In view of these holdings we cannot see how appellant can contend that the filing of the cross-complaint by defendant could make the new parties, the cross-defendants, defendants in plaintiff's action which did not refer to them in any way. She cannot claim that they were one of the Does, for her complaint named Does only as ‘owners, operators and lessees of a certain motion picture theater.’ Hence, the filing of the cross-complaint could not toll the running of the statute of limitations simply because the cross-complainants alleged that cross-defendants were solely liable for the accident, for their only claim against the cross-defendants was based on an alleged right to indemnification for damages that might be assessed against cross-complainants in the main action.

Appellant also asserts that error was committed in denying a motion to add cross-defendants as a necessary party as of the date of filing the cross-complaint. This motion was not filed until November 24, 1953, several days after the filing of the notice of motion for summary judgment, and as noted above, more than a year and a half after the filing of the cross-complaint. Clearly there was no abuse of discretion in denying the motion to join Relei Electric Company as a necessary party long after the statute of limitations had run against any cause of action plaintiff might have had against it.

- [Directive 1]: Please select every line of the listing that contains the word "height".
The listing below is unrelated to the court opinion excerpt.

- [Provided data]:

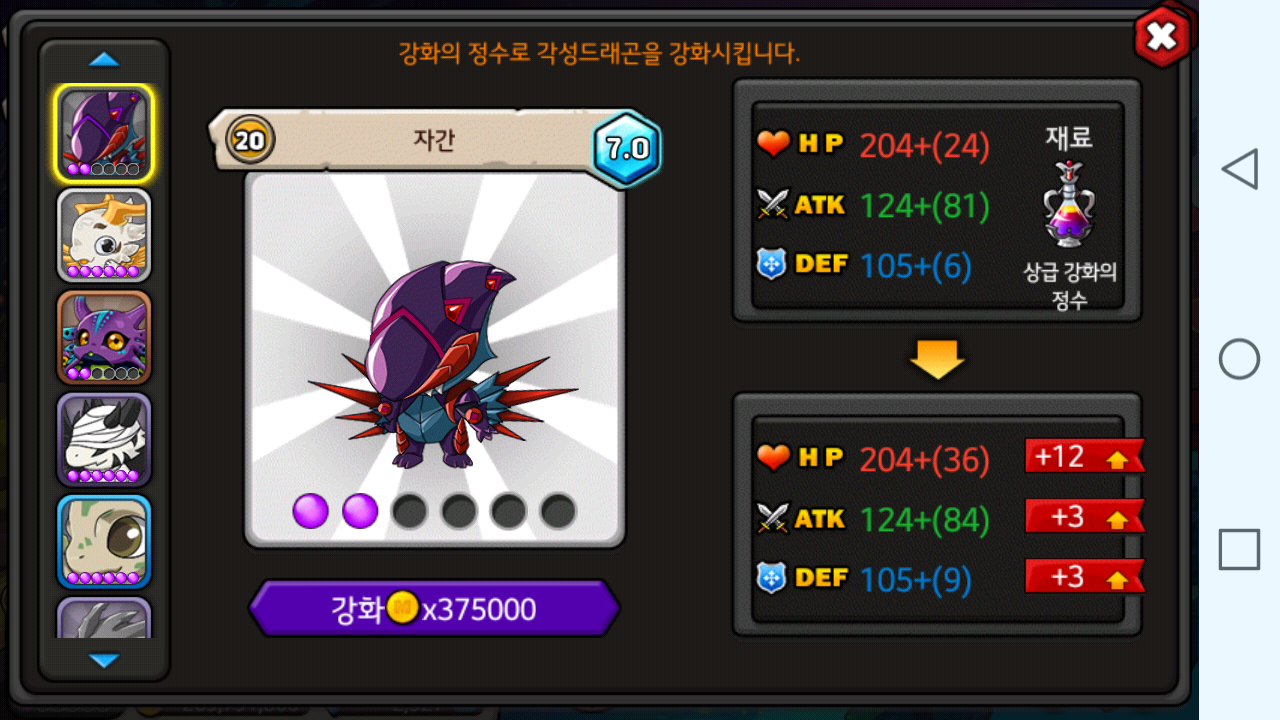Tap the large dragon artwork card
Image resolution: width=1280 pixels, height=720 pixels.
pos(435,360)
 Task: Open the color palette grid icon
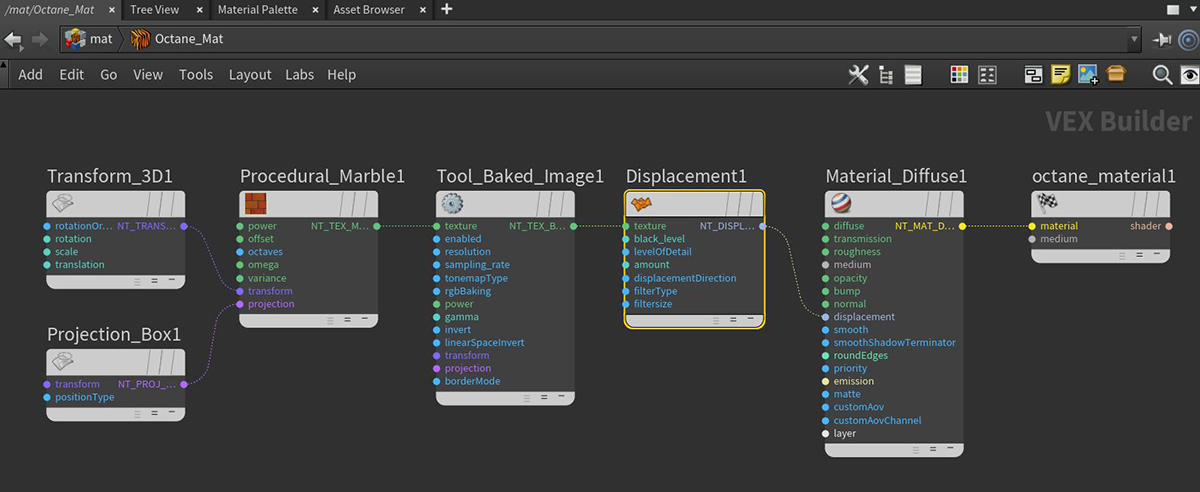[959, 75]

--

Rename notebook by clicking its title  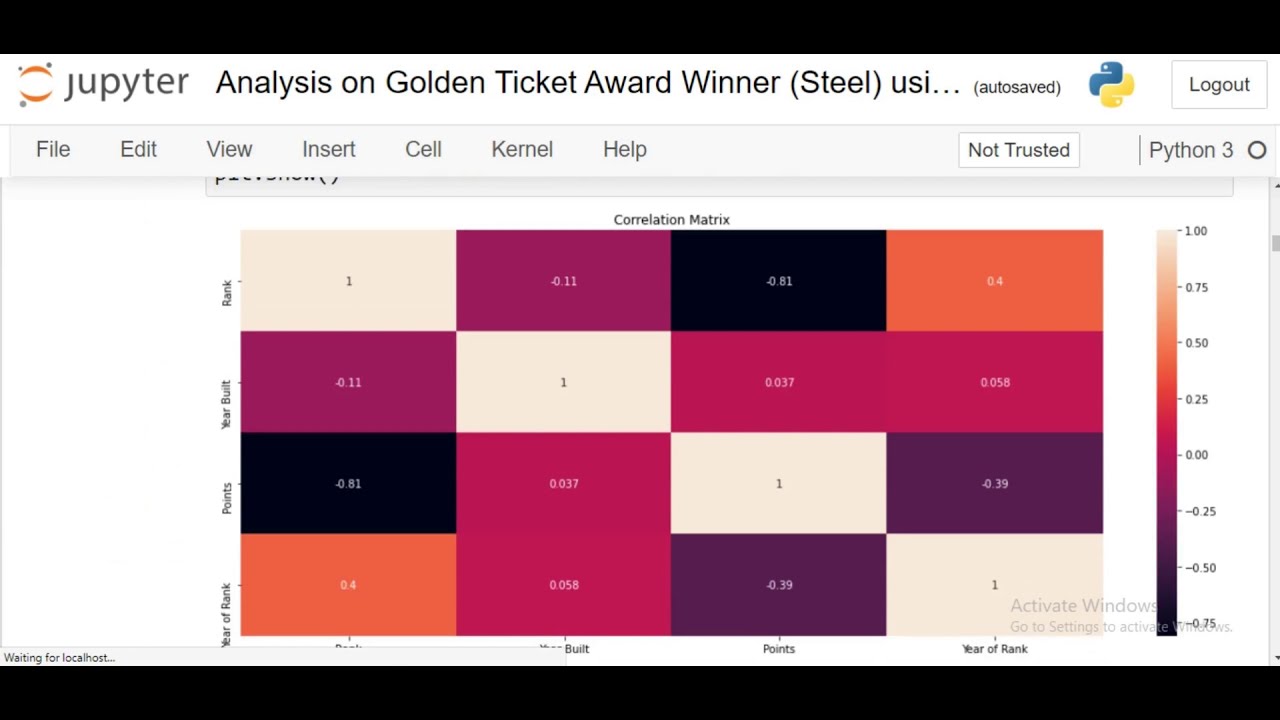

==

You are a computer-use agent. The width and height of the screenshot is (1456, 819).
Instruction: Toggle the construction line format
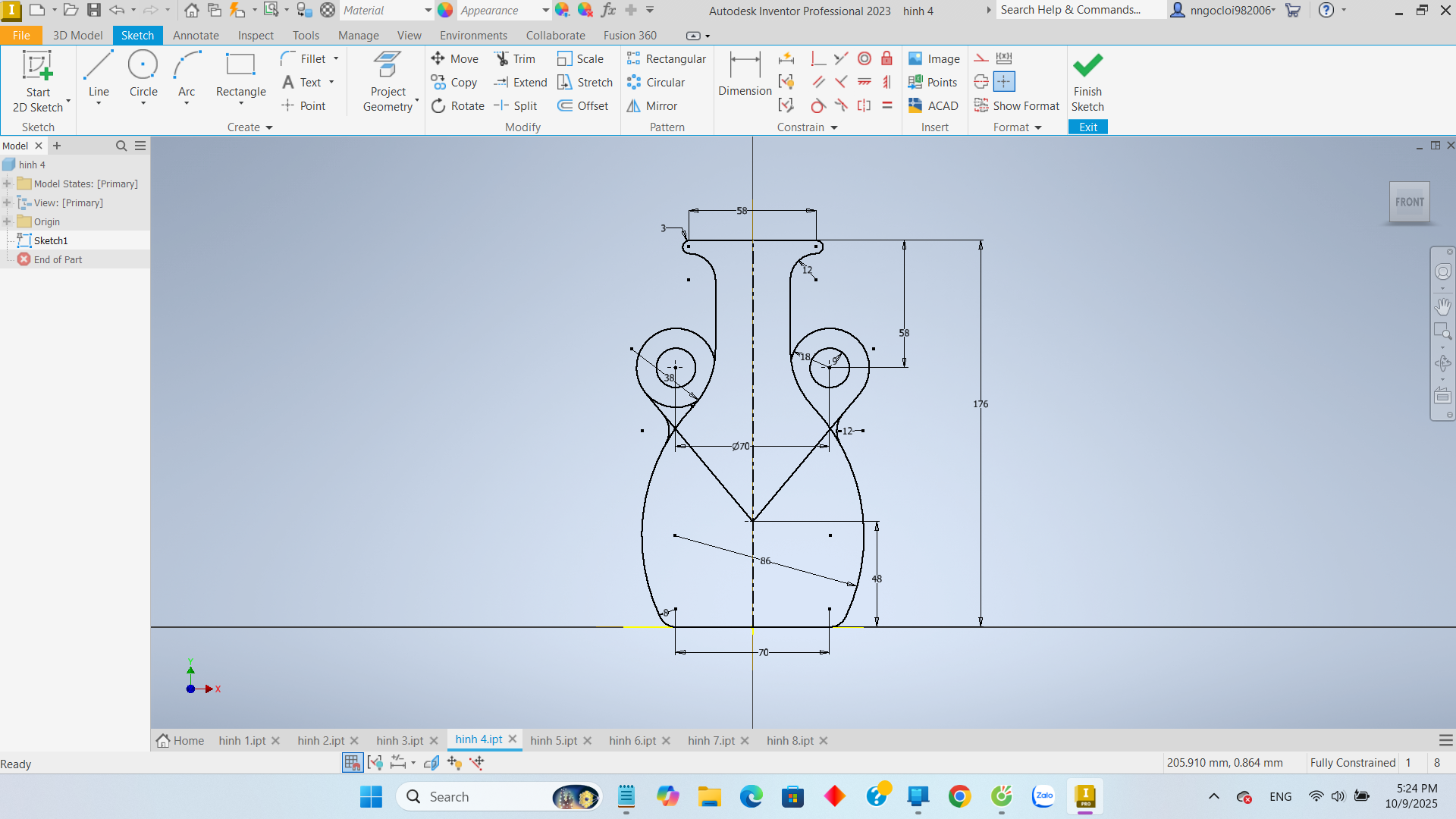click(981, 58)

- [Directive 2]: What roles does the court opinion excerpt quote the complaint as giving the Does?

- [Response 1]:
Image resolution: width=1280 pixels, height=720 pixels.
You are a computer-use agent. The width and height of the screenshot is (1456, 819).

- [Response 2]:
- owners
- operators
- lessees